Bandicoot is transfixed, rooted to the spot, almost struck dumb at the latest intellectual furore sweeping Melbourne. Not just Melbourne; it is spilling on to the Mornington Peninsula, where one finds the occasional traffic lights and accompanying pedestrian crossings. And around the world!
 
You can’t have missed it, this frisson about female-shaped figures on “walk” signs. Talkback radio and coffee shop discussion may have already peaked; the intelligentsia has probably moved on to another topic, possibly coffee or cricket.
 
It’s gone international. Bandicoot heard it on the BBC overnight news service. A Melbourne gent named Brendan rang the Beeb to have his opinion recorded and regurgitated. A Melbourne woman whose name Bandicoot missed did the same. Neither, mercifully, gave their view of anything important.
 
A century or so ago suffragettes were chaining themselves to railings and leaping in front of race horses in their campaign for women’s right to vote. Is it their great-granddaughters seeking equality at pedestrian crossings?
 
Bandicoot has – as usual – a solution to the debate. There are those who say the current green/red silhouette is unisex, that it could as easily be a woman wearing slacks as a man. Bandicoot says we must be more specific.
 
Kardash walking cccopy copyThe only problem is, which female silhouette to use. And to this Bandicoot has the answer – the only answer.
 
It must be a Kardashian, those ghastly tarts who appear to have no other attribute, worthwhile or otherwise, than tremendous physical attributes. There would be no mistaking female for male if a Kardashian outline was chosen.
 
But that’s not all: think of the name – “car-dash” is so apt! (You did get it, Bandicoot hopes.)
 
The antithesis of suffragettes, of feminism, of good taste, of culture, they perfectly reflect, indeed epitomise, the current Neolib/vacuous culture of promoting yourself via brazen vulgarity (Trump-like) then grab the money and run before the next revolting “culture” tsunami swamps you.
 
As for the colour of pedestrian crossing lights, Bandicoot says abolish boring, predictable red and green. Now that autumn is with us, change to yellow and gold. For winter, black and white. Spring and summer can be a riot of hues, perhaps changing weekly.
 
While this may confuse the fashion-lethargic, and may cause the odd road fatality and a few injuries, what is that compared with the magnificence of Kardashian arses blinking at every intersection. We would be famed globally as trend leaders, as famous almost as the bums we have employed.
 
But … can we afford the royalties these ersatz royal rears may charge?
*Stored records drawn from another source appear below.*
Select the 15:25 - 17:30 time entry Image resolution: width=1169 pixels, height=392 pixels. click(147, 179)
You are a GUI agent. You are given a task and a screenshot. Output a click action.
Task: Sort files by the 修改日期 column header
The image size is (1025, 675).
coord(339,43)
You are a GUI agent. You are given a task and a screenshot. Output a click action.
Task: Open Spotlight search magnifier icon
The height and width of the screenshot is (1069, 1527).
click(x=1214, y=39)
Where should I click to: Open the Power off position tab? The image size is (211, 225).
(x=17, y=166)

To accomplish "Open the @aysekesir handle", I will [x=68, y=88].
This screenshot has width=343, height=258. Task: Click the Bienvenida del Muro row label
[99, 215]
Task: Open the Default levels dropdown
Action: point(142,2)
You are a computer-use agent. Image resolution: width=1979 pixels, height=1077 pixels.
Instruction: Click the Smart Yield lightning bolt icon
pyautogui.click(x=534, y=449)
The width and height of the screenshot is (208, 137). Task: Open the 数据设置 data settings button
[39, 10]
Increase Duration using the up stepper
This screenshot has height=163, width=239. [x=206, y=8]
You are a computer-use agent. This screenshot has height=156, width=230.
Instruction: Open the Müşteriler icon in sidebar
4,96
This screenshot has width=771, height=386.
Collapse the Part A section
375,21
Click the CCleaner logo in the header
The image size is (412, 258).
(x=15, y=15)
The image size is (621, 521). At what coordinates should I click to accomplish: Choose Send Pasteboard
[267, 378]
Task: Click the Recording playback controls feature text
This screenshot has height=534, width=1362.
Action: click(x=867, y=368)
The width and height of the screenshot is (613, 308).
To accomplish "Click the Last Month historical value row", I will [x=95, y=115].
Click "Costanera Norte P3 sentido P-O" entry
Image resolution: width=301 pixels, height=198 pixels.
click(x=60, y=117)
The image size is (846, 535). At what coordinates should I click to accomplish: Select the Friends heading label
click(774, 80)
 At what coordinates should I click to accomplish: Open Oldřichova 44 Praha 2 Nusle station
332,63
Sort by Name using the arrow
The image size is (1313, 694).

Do we have no local curvatures that, perhaps we could use, possibly export, for cold cash – hard currency for soft bottoms that tourists would flock around for their chance at a unique selfie? Bandicoot can think of none.
 
Finally the ghastly tarts could, in a sense, be given a useful task, possibly their first.
FOOTNOTE: among the dozens, nay hundreds, of pictures Bandicoot viewed seeking something appropriate, none revealed bodily movement except stretching vacant faces into smiles. He hopes the accompanying snap will suffice.